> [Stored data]
=== Section Start ===

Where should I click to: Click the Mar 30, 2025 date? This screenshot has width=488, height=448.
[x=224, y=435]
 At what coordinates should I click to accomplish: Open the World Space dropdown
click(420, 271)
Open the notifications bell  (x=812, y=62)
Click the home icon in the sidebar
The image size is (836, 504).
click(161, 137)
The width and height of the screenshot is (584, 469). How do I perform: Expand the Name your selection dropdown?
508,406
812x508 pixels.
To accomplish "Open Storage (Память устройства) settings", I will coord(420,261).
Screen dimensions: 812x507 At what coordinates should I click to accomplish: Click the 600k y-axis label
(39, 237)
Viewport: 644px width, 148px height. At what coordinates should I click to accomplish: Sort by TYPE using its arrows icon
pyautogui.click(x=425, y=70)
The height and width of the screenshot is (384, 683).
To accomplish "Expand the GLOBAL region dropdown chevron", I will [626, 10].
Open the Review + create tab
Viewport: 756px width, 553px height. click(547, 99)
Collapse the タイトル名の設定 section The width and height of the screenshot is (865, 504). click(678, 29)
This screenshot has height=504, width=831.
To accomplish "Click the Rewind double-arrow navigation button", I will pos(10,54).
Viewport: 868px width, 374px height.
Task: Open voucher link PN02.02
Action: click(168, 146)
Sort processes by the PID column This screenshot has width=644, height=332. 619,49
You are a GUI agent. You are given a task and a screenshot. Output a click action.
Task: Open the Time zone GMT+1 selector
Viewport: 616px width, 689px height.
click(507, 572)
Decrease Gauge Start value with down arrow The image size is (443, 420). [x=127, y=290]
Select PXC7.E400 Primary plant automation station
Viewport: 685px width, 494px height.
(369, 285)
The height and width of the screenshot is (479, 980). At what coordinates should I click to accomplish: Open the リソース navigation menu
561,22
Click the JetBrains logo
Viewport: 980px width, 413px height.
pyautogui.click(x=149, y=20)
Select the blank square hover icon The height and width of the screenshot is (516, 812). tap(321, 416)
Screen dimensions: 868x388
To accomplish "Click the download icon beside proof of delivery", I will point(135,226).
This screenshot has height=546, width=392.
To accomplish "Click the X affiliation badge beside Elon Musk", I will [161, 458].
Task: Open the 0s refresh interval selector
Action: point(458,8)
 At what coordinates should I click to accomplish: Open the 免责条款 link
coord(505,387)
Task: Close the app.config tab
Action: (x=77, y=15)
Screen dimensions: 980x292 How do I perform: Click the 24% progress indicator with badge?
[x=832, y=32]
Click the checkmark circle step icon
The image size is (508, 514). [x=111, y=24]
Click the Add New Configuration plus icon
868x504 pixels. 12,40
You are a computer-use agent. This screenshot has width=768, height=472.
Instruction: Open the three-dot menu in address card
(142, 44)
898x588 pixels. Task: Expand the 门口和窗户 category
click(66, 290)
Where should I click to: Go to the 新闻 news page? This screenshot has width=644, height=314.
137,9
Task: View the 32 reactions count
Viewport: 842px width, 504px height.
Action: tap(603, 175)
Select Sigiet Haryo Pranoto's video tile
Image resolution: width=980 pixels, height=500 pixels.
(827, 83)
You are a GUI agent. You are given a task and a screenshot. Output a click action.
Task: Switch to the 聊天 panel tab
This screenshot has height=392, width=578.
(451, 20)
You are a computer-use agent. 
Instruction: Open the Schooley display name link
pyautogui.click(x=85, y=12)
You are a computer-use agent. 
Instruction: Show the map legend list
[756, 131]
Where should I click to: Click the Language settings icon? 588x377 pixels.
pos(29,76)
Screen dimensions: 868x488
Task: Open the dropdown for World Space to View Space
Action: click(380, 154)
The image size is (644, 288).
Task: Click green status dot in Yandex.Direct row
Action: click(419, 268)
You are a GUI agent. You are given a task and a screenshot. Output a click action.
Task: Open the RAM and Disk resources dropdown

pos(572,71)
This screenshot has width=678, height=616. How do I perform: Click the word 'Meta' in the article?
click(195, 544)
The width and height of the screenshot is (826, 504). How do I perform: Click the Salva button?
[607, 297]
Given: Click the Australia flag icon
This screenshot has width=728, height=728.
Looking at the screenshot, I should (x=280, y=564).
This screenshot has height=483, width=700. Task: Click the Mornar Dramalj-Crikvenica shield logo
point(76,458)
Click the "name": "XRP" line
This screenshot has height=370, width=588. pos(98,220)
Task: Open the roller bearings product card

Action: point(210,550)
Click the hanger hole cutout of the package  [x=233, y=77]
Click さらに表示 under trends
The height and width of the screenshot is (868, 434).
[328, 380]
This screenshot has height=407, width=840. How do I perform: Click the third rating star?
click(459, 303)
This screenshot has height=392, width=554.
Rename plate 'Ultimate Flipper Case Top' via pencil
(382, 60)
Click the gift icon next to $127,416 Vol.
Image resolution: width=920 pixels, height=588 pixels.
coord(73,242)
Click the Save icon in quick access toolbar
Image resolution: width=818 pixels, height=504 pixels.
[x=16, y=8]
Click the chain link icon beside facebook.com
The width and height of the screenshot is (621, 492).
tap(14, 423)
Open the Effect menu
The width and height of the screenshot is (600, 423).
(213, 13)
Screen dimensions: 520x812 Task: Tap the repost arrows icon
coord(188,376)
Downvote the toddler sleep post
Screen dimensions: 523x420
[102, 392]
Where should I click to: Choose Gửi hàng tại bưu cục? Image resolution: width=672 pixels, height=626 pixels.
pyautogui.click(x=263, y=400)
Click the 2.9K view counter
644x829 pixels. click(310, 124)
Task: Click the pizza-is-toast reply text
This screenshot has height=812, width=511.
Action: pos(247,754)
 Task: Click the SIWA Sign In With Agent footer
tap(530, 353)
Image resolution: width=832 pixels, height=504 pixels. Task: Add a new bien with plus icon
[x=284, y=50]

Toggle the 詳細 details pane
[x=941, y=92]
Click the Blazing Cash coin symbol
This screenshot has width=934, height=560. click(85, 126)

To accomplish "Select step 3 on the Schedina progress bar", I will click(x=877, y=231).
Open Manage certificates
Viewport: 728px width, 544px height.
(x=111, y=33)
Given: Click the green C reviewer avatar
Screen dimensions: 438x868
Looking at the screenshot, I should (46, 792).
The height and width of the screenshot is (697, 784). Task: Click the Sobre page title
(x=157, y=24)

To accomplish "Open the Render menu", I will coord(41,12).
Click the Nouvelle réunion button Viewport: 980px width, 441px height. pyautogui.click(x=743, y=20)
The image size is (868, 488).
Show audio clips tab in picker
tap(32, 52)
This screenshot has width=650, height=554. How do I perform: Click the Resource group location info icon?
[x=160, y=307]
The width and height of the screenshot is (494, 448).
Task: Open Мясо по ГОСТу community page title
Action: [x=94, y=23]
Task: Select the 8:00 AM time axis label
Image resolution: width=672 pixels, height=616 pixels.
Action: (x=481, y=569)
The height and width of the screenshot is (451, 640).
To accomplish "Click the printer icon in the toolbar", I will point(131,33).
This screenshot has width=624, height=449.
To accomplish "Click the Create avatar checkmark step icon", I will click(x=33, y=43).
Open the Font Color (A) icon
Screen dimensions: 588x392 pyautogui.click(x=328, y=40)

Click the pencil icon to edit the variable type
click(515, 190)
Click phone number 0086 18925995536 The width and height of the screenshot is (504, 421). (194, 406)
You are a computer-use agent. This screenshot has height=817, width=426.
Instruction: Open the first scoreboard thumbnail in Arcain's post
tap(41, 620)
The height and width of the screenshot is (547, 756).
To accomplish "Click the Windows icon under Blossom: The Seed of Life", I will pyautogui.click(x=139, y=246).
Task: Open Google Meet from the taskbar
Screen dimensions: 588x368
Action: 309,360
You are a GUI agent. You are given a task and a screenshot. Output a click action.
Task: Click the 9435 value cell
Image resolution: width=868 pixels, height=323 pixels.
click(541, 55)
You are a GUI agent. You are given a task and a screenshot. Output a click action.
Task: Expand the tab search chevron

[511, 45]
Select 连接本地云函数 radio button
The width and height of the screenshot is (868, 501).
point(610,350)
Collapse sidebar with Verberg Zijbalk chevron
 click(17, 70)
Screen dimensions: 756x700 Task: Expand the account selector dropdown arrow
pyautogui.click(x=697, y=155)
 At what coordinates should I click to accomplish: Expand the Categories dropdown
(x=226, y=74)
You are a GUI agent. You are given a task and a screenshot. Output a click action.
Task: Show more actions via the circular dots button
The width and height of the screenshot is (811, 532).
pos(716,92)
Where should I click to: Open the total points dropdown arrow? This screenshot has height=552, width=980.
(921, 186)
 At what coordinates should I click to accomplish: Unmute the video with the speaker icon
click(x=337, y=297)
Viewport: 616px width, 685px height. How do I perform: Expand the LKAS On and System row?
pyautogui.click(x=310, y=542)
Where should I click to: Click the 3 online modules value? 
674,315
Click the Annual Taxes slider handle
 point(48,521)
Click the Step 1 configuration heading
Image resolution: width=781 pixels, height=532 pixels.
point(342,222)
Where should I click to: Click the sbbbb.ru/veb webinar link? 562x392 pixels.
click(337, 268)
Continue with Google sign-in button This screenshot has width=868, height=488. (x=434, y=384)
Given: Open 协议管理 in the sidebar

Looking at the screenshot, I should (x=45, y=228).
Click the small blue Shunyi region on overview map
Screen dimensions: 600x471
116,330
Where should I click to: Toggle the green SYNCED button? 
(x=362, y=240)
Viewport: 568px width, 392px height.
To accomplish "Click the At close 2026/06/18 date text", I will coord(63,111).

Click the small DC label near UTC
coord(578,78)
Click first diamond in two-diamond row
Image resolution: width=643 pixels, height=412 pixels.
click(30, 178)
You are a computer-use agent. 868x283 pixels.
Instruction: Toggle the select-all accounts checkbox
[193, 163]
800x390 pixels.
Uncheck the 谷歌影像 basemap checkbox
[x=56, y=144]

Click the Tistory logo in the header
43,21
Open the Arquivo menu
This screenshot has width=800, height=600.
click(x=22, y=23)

=== Section End ===

> [Task brief] Every line above from the line with "This screenshot has width=624, height=449." to the line with "Click phone number", both included, must be reproduced exactly, and no other line may appear.

> [Written answer]
This screenshot has width=624, height=449.
To accomplish "Click the Create avatar checkmark step icon", I will click(x=33, y=43).
Open the Font Color (A) icon
Screen dimensions: 588x392 pyautogui.click(x=328, y=40)

Click the pencil icon to edit the variable type
click(515, 190)
Click phone number 0086 18925995536 The width and height of the screenshot is (504, 421). (194, 406)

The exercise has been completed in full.